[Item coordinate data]
━━━

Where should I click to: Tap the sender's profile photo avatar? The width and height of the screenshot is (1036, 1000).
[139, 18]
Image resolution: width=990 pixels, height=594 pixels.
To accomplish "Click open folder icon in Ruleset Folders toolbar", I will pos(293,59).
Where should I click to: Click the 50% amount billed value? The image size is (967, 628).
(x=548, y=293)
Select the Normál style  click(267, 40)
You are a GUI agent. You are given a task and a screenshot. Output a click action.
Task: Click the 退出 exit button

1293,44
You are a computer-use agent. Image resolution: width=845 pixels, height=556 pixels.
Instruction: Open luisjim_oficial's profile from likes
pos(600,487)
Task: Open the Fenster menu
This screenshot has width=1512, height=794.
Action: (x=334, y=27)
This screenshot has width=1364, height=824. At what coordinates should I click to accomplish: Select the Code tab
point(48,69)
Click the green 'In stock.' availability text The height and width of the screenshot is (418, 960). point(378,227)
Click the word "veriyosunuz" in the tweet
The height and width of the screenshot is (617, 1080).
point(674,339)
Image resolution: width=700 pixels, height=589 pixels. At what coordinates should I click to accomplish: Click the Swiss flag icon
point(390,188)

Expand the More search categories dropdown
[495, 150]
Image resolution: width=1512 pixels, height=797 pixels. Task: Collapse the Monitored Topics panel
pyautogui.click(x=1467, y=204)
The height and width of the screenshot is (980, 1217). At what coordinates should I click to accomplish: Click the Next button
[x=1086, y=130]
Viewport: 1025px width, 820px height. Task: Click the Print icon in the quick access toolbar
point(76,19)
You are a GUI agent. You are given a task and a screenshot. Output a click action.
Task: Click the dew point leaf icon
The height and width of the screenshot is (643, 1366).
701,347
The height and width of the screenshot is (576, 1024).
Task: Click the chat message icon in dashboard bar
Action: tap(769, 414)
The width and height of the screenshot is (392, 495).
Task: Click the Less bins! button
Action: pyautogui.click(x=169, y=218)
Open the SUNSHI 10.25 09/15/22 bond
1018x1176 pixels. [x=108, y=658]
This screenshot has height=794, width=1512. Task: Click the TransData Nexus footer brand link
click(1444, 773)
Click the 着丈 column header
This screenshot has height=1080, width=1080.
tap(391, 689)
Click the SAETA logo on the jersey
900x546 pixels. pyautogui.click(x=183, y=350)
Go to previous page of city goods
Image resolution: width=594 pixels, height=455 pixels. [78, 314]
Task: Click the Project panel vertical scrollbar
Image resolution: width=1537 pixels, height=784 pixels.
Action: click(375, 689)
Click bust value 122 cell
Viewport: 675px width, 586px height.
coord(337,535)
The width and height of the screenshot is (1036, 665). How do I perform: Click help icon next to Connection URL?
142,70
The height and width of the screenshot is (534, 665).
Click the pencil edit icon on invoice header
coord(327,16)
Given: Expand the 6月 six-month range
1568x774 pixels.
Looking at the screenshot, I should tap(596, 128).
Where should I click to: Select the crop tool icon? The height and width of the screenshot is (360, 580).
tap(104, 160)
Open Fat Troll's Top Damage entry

━━━

EXERCISE DESCRIPTION: Copy the lines from the one with "You are a computer-use" to the one with "pyautogui.click(x=1467, y=204)", unchanged.

COMPLETED TASK:
You are a computer-use agent. Image resolution: width=845 pixels, height=556 pixels.
Instruction: Open luisjim_oficial's profile from likes
pos(600,487)
Task: Open the Fenster menu
This screenshot has width=1512, height=794.
Action: (x=334, y=27)
This screenshot has width=1364, height=824. At what coordinates should I click to accomplish: Select the Code tab
point(48,69)
Click the green 'In stock.' availability text The height and width of the screenshot is (418, 960). point(378,227)
Click the word "veriyosunuz" in the tweet
The height and width of the screenshot is (617, 1080).
point(674,339)
Image resolution: width=700 pixels, height=589 pixels. At what coordinates should I click to accomplish: Click the Swiss flag icon
point(390,188)

Expand the More search categories dropdown
[495, 150]
Image resolution: width=1512 pixels, height=797 pixels. Task: Collapse the Monitored Topics panel
pyautogui.click(x=1467, y=204)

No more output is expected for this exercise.